::: Data for this exercise

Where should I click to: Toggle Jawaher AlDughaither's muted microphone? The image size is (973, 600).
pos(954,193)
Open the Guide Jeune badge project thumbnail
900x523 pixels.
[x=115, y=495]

::::::

* **Problem description**
Give the data again in full, keeping every line as it was.

* **Exercise answer**
Where should I click to: Toggle Jawaher AlDughaither's muted microphone? The image size is (973, 600).
pos(954,193)
Open the Guide Jeune badge project thumbnail
900x523 pixels.
[x=115, y=495]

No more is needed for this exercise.